The PIT count shows an overall 14 percent increase in homelessness in the city compared to 2023. This year’s count of a total of 527 LGBTQ homeless people marks an increase over the 349 LGBTQ homeless people counted in 2023 in D.C. and 347 LGBTQ homeless counted in 2022.
Representatives of the LGBTQ organizations that provide services for homeless LGBTQ people have said the actual number of LGBTQ homeless people, especially LGBTQ youth, are most likely significantly higher than the annual PIT counts.

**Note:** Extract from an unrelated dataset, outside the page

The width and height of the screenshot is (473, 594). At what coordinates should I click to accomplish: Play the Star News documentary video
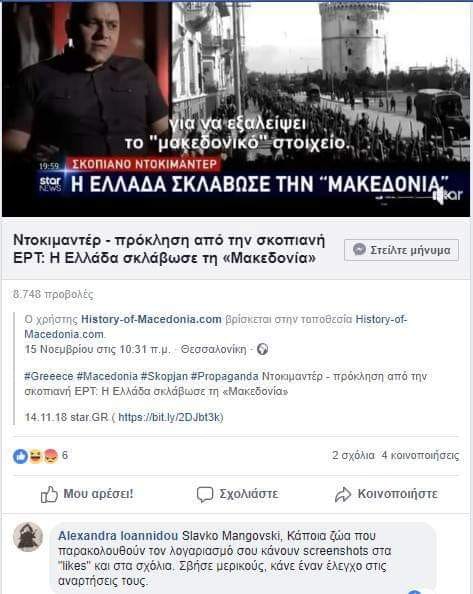pyautogui.click(x=236, y=109)
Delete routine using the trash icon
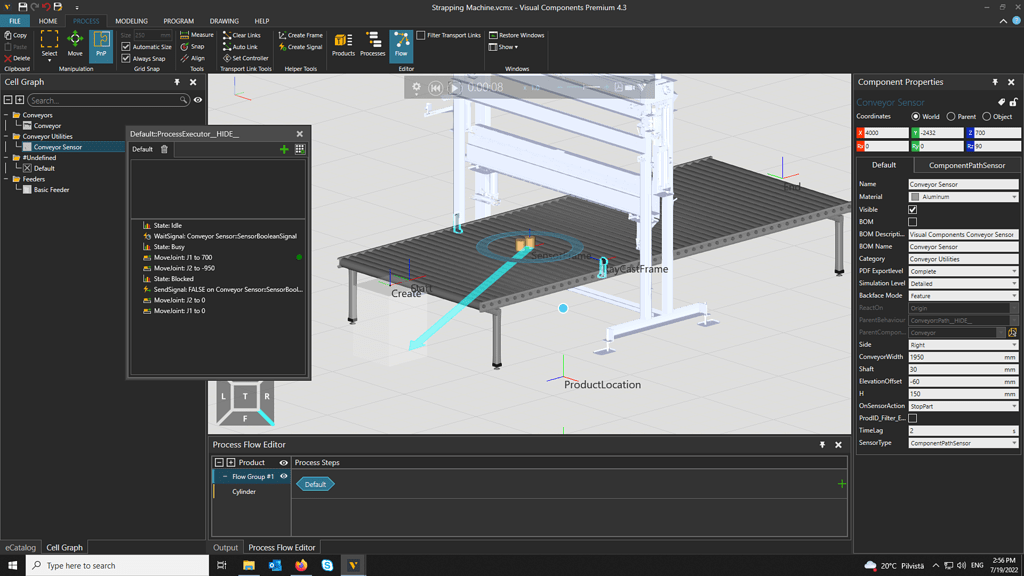This screenshot has width=1024, height=576. (x=165, y=149)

Liz Jaramillo, director of Youth Housing for the D.C. LGBTQ youth advocacy group SMYAL, which provides transitional housing for at least 55 homeless LGBTQ youth through four housing programs, said SMYAL staff members have observed a clear increase in the number of LGBTQ youth facing homelessness or housing insecurity.
She said the increase has been a topic of discussion with other groups providing homeless services for LGBTQ youth as well as with officials from the D.C. Department of Human Services (DHS), which provides support and funding for LGBTQ homeless related programs.
“So, I do think there has been an increase,” Jaramillo said. “We see it during our meetings when we are talking with DHS and talking about the need for what the next steps will be for growing LGBTQ housing in general across the city.”
Among other things, Jaramillo and officials with other LGBTQ organizations, including the D.C. LGBTQ+ Budget Coalition, are calling on the city to expand its funding for LGBTQ homeless programs to keep up with the need to address the increasing number of LGBTQ homeless people in the city.
SMYAL began its housing program for LGBTQ youth in 2017. It was preceded by D.C.’s Wanda Alston Foundation, which opened the city’s first transitional housing program solely dedicated to LGBTQ youth facing homelessness between the ages of 18 and 24 in 2008. As of 2022, the Alston Foundation had opened two more LGBTQ youth homeless facilities.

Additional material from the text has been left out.